**Record excerpts**
____
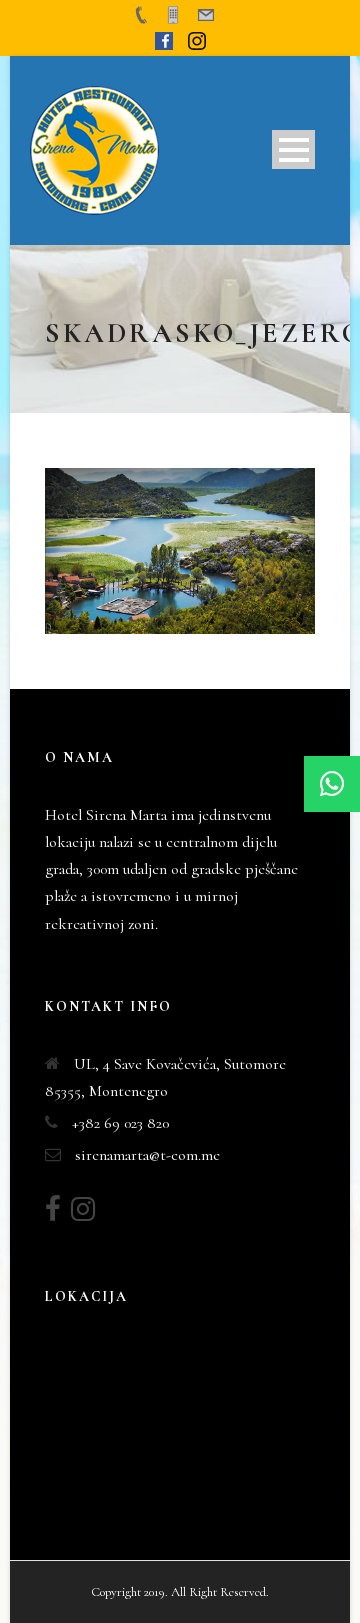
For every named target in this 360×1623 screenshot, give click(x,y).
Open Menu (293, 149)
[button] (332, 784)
____
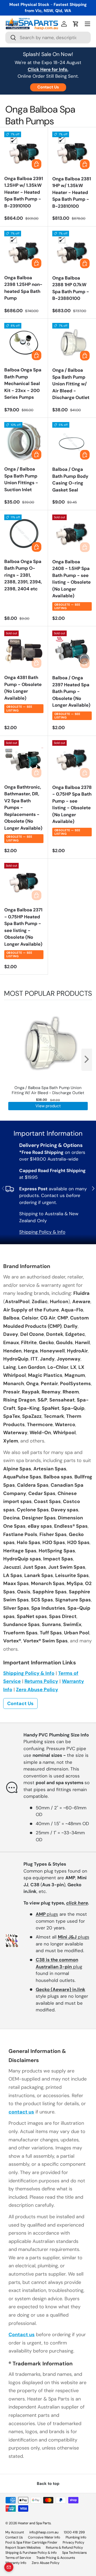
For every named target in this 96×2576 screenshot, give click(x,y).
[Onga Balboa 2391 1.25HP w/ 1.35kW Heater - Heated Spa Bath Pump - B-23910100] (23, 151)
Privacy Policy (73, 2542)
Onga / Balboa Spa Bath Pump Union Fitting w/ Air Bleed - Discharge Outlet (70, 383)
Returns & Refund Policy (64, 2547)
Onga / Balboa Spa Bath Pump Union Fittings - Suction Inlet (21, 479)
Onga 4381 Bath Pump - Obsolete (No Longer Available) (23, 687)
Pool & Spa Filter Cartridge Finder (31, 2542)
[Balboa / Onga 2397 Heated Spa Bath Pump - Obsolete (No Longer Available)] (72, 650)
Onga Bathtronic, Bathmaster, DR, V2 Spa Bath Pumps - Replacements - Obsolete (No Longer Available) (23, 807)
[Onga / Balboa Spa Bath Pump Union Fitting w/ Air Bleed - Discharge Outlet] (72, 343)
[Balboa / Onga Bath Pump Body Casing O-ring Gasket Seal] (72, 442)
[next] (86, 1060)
____
**Exercise goal**
A word-for-word copy of the lines above from the one with "Onga / Balboa Spa Bath Pump Union Fittings" through the one with "[next] (86, 1060)", inclusive, is the only output wanted.

**Written response**
Onga / Balboa Spa Bath Pump Union Fittings - Suction Inlet (21, 479)
Onga 4381 Bath Pump - Obsolete (No Longer Available) (23, 687)
Pool & Spa Filter Cartridge Finder (31, 2542)
[Balboa / Onga 2397 Heated Spa Bath Pump - Obsolete (No Longer Available)] (72, 650)
Onga Bathtronic, Bathmaster, DR, V2 Spa Bath Pumps - Replacements - Obsolete (No Longer Available) (23, 807)
[Onga / Balboa Spa Bath Pump Union Fitting w/ Air Bleed - Discharge Outlet] (72, 343)
[Balboa / Onga Bath Pump Body Casing O-ring Gasket Seal] (72, 442)
[next] (86, 1060)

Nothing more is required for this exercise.